Chavez calls Bush ‘the devil’

UNITED NATIONS – Bringing his verbal war against the White House to the United Nations, Venezuela’s President Hugo Chavez on Wednesday branded President Bush “the devil” and the United States an “imperialist empire” on the verge of collapse.

“The devil came here Wednesday … talking as if he owns the world,” the flamboyant leftist leader said from the floor of the General Assembly, making the sign of the cross. “It still smells of sulfur.”

Bush came to “preserve the current pattern of domination, exploitation and pillaging,” Chavez continued as he waved a copy of leftist intellectual Noam Chomsky’s book “Hegemony or Survival: America’s Quest for Global Dominance.”

“But Goliath will fall,” Chavez vowed at a subsequent news conference.

The U.S. delegate’s seat was empty as Chavez spoke. Asked later about the swipes at Bush, U.N. Ambassador John Bolton said: “We’re not going to address that sort of comic-strip approach to international affairs.”

White House officials are increasingly concerned about Chavez, who is using his nation’s vast oil wealth to spread his influence through dozens of countries, including the United States, where he is selling subsidized heating fuel to low-income residents in areas including Harlem and the Bronx – and is befriending U.S. nemeses including Cuba’s Fidel Castro and Iran’s Mahmoud Ahmadinejad.

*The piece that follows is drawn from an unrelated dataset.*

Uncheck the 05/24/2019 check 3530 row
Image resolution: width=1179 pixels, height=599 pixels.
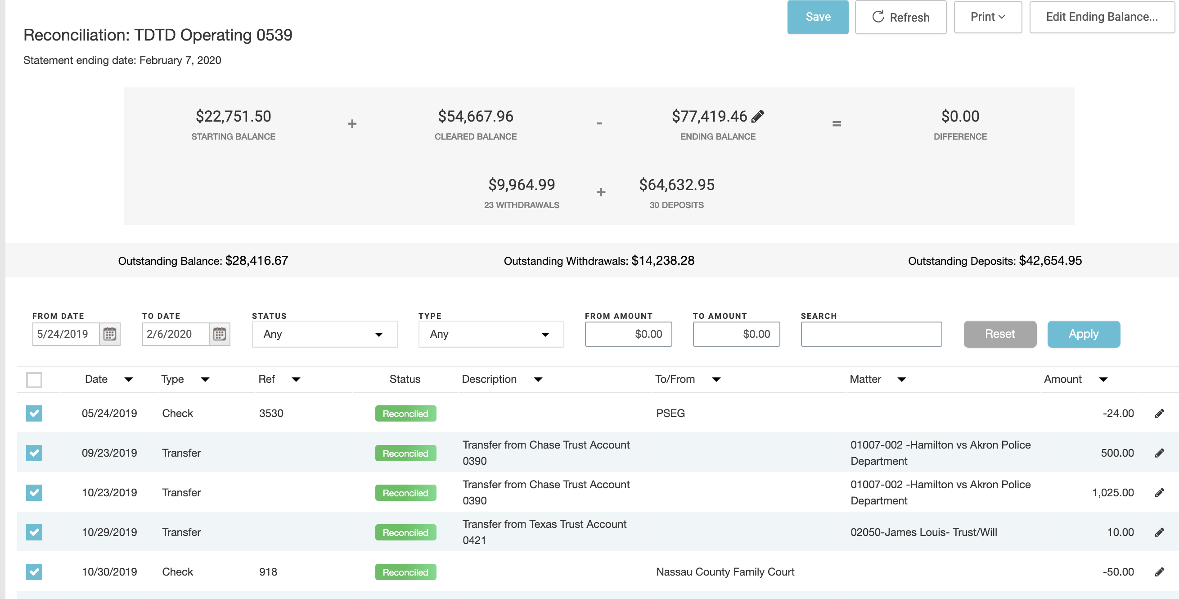coord(34,414)
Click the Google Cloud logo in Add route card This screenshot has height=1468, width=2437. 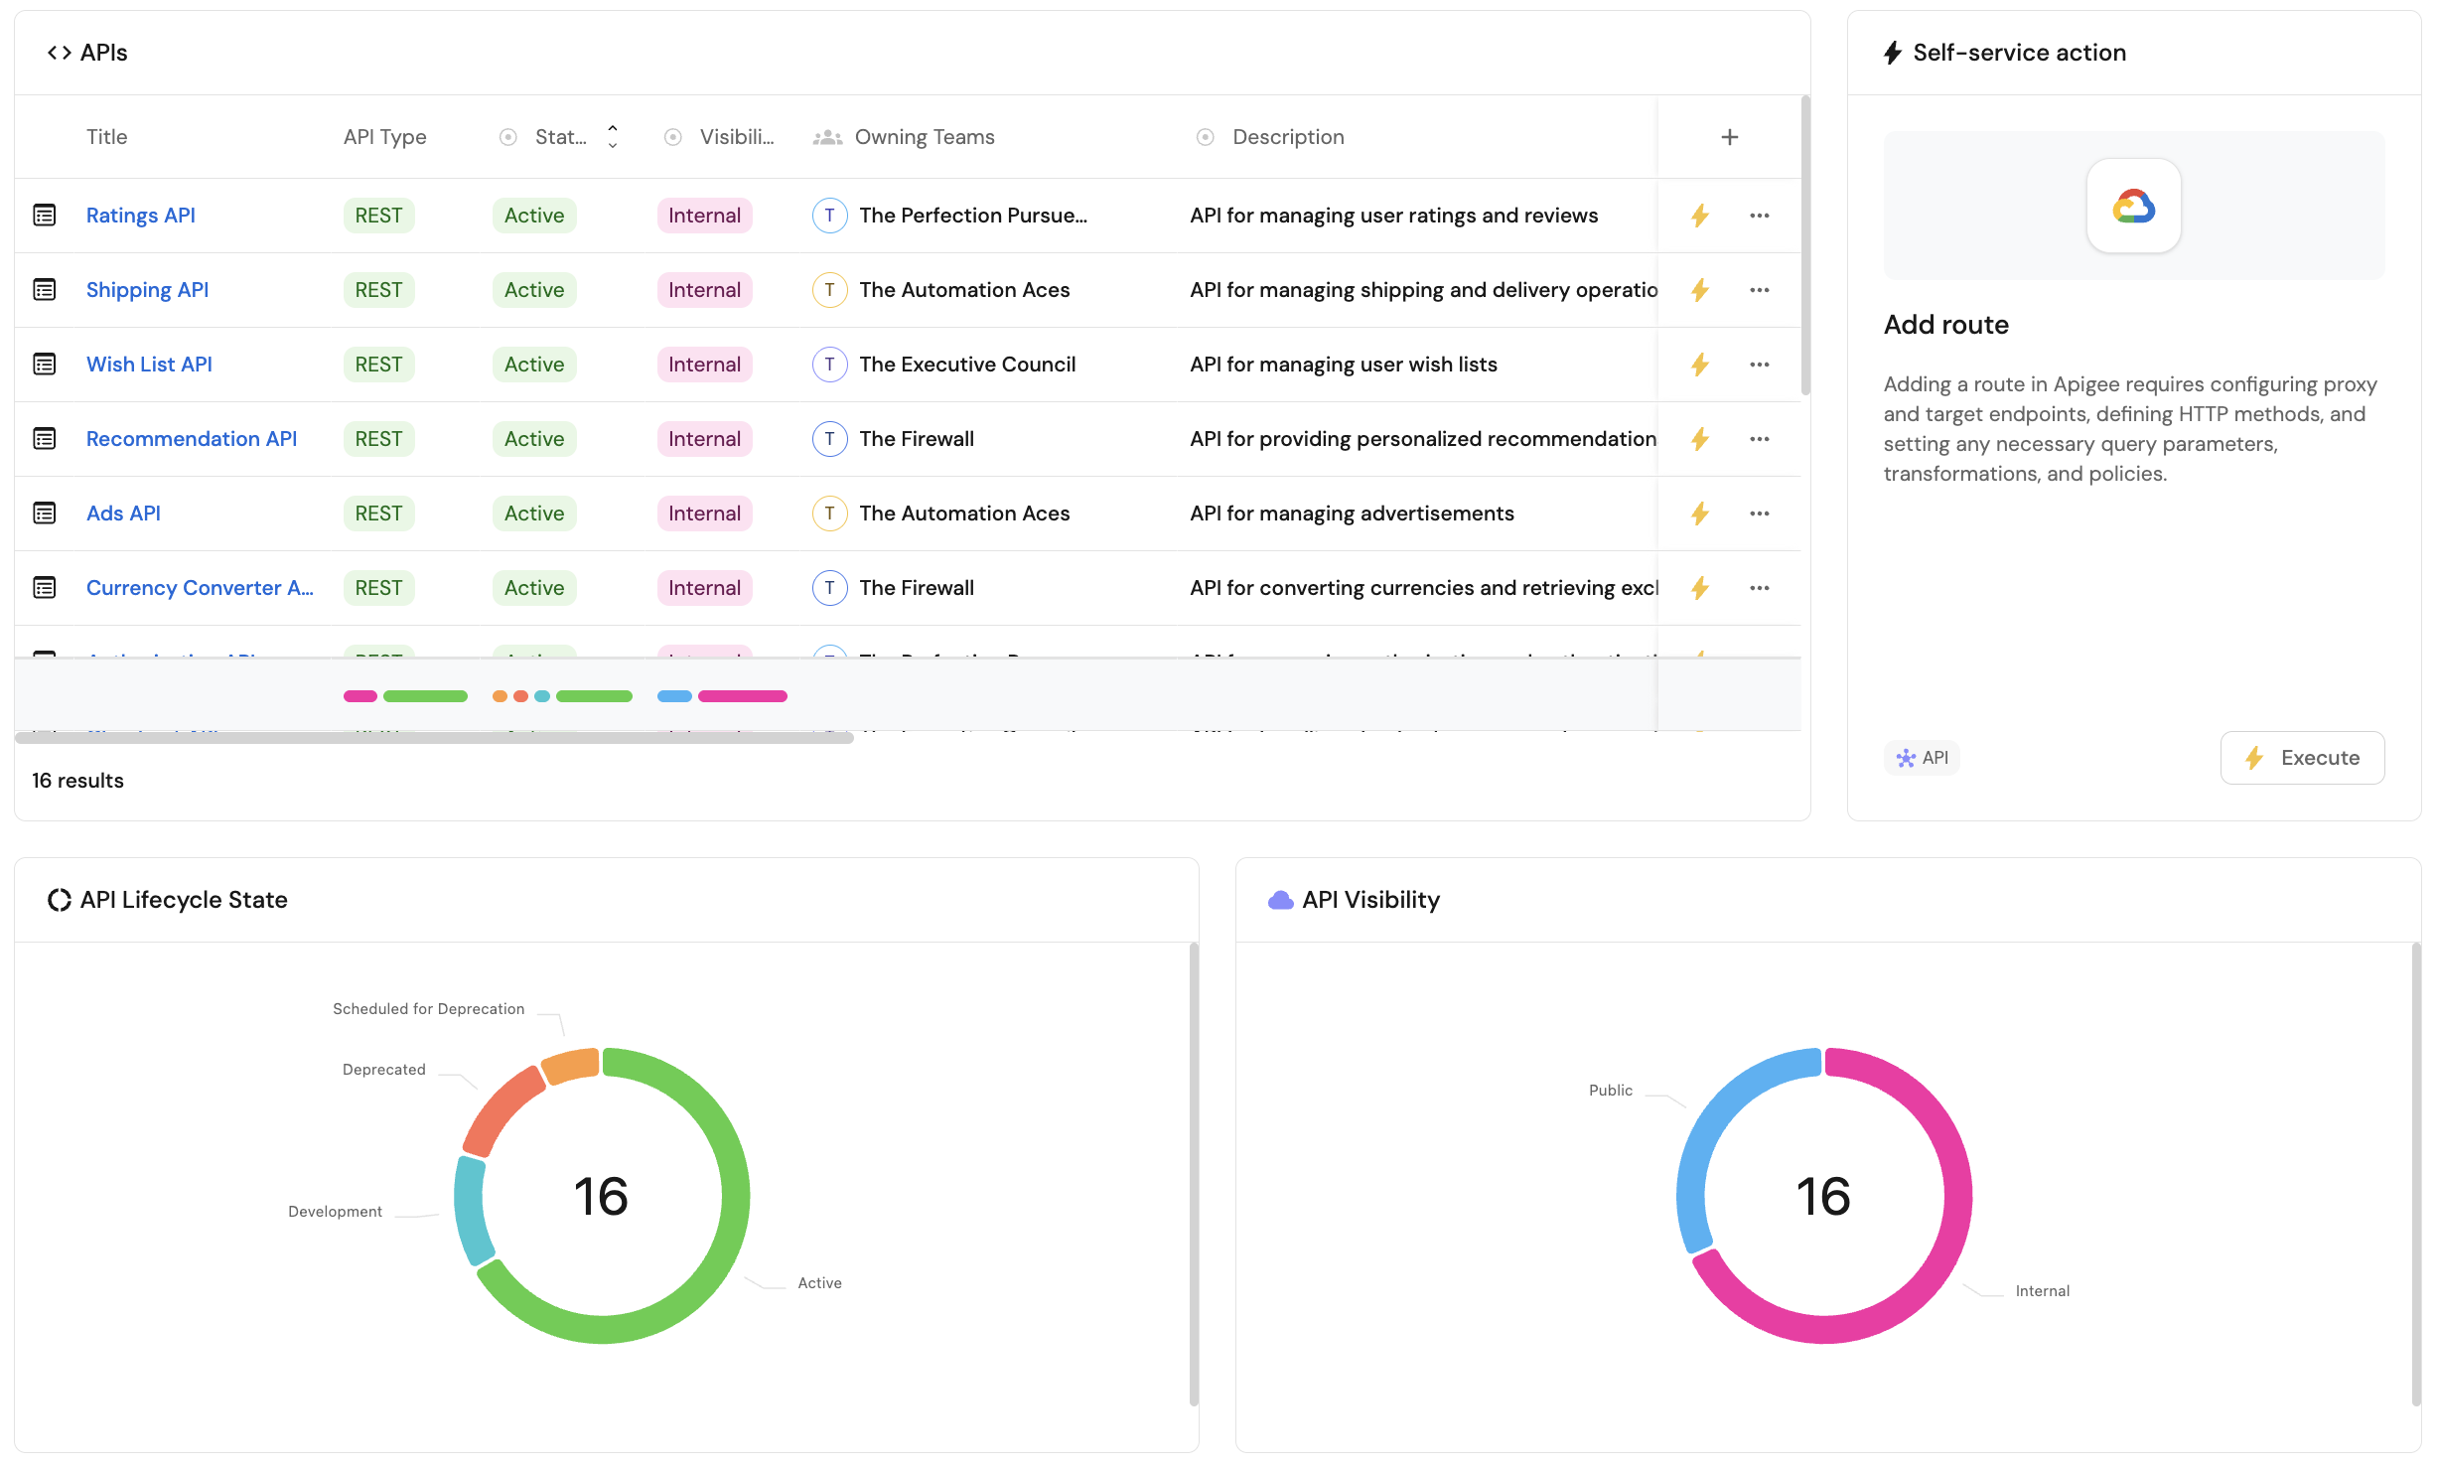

Chavez said that, instead of thwarting other countries’ aspirations to develop nuclear power, the United States should stop building its own atomic weapons.

Chavez also blasted U.S. efforts to stop Venezuela from gaining a rotating seat on the U.N. Security Council as “immoral.” He said Iran, Syria, China, Russia, the Arab League and much of the Caribbean and Latin America will vote to give Venezuela the seat. The United States has been lobbying furiously to have its ally Guatemala clinch the seat in secret General Assembly balloting Oct. 15.

Many leaders appear set to back Venezuela either because of Chavez’s generous oil sales to their countries or as a protest against what they see as U.S. global meddling. Some political analysts said, however, that Chavez’s inflammatory comments may backfire and dissuade some moderates from supporting his bid.

Venezuela would not have veto power as a rotating member of the Security Council, but it would seek to thwart U.S. dominance on such issues as Iran’s nuclear program.